TV & Movies

Chadwick Boseman’s Posthumous Oscar Nomination Has Twitter Emotional

“Oscar nominee Chadwick Boseman. [I] will never get sick of saying that.”

US actor Chadwick Boseman poses in the press room during the 2019 American Music Awards at the Microsoft theatre on November 24, 2019 in Los Angeles. (Photo by Valerie MACON / AFP) (Photo by VALERIE MACON/AFP via Getty Images)
VALERIE MACON/AFP/Getty Images

More than six months after Chadwick Boseman’s untimely death, the actor received his first Academy Award nomination ever.

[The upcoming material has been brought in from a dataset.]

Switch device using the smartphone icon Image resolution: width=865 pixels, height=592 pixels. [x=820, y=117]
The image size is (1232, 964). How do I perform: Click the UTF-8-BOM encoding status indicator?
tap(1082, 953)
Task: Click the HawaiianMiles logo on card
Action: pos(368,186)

On Monday, March 15, Boseman earned a Best Actor nod for his performance in Ma Rainey’s Black Bottom, which marked his last major film role before passing away from a secret colon cancer battle at just 43 years old.

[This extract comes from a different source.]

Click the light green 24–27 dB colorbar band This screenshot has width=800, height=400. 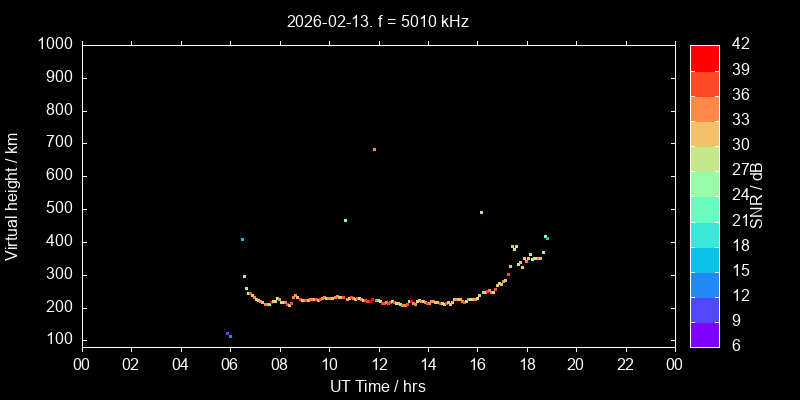705,183
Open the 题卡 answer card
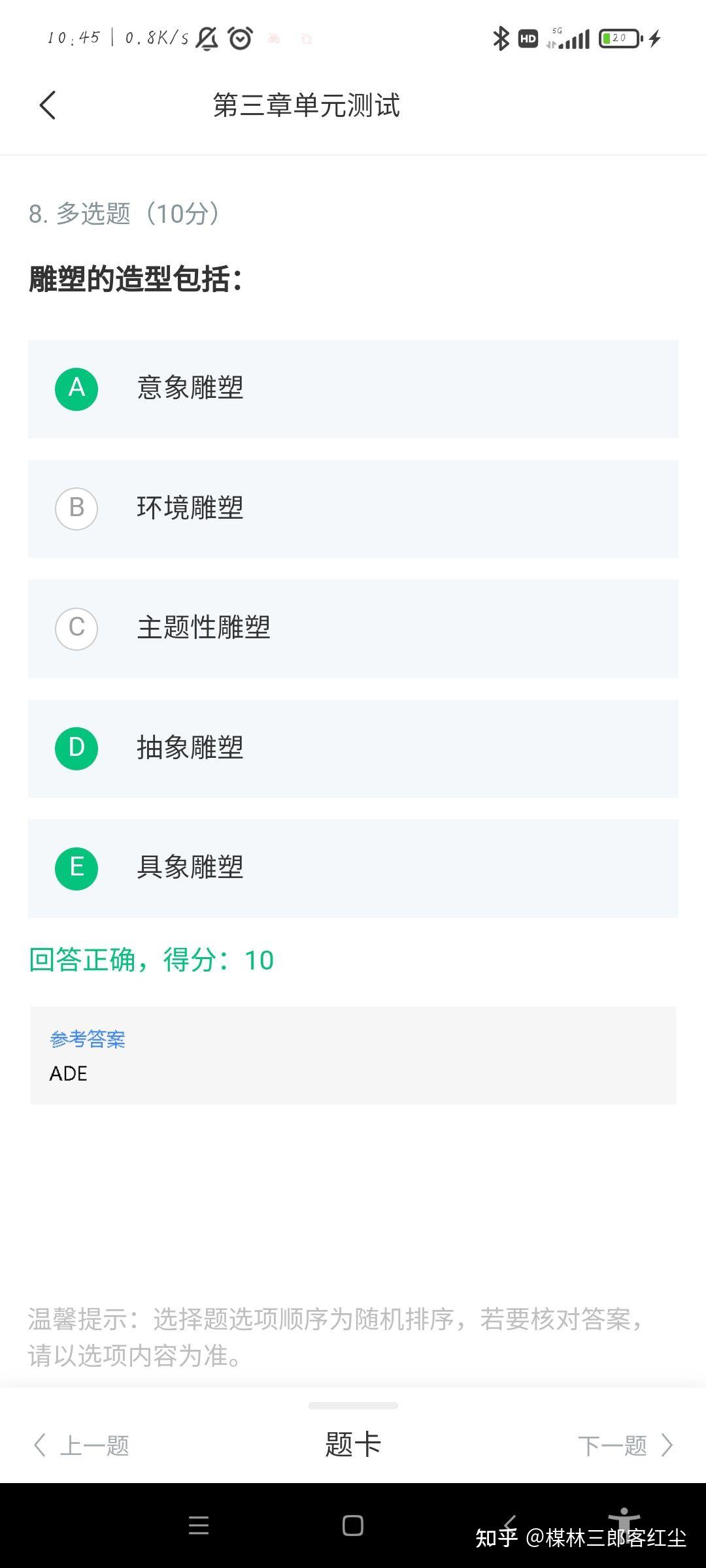 pos(353,1445)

Immediately after the news of his nomination broke, devoted fans of the late actor took to social media to celebrate. “Oscar nominee Chadwick Boseman,” one fan tweeted. “[I] will never get sick of saying that.” “Chadwick Boseman is winning Best Actor as he should,” another person wrote. “Rest in Power, Chadwick.” Several other fans echoed those sentiments, agreeing unanimously that the actor deserves recognition for the work he did while fighting a battle no one knew about.

Boseman is only the fourth late actor in Academy Award history to be considered in the Best Actor category, and his nomination comes after an already successful and history-making awards season. Boseman is the first actor to earn four nominations at the SAG Awards (which will air on April 4), and he won the award for Best Actor at both the Golden Globes and Critics Choice Awards.

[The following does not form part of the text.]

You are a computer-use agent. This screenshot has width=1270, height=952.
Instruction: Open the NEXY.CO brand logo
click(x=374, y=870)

“He would thank God,” Boseman’s wife, Taylor Simone Ledward, said while accepting the Golden Globe on his behalf in February. “He would thank his parents. He would thank his ancestors for their guidance and their sacrifice. He would thank his incredible team. He would thank his team on set. He would say something beautiful, something inspiring, something that would amplify that little voice inside us that tells you you can, that tells you to keep going, that calls you back to what you are meant to be doing at this moment in history.”

At the Critics Choice Awards in early March, Ledward delivered another emotional acceptance speech. “It has to be said aloud that for those of us who know Chad intimately, personally, professionally, those he taught, those he gave a word for advice, those who taught him: it is so hard to find a celebratory feeling in these moments,” she said. “As proud as we are of him, yes for his work, but even more just for who he is as a person, but his work deserves this. His work in this film deserves this — he deserves this.”

The Oscars will air on Sunday, April 25, at 8 p.m. ET on ABC.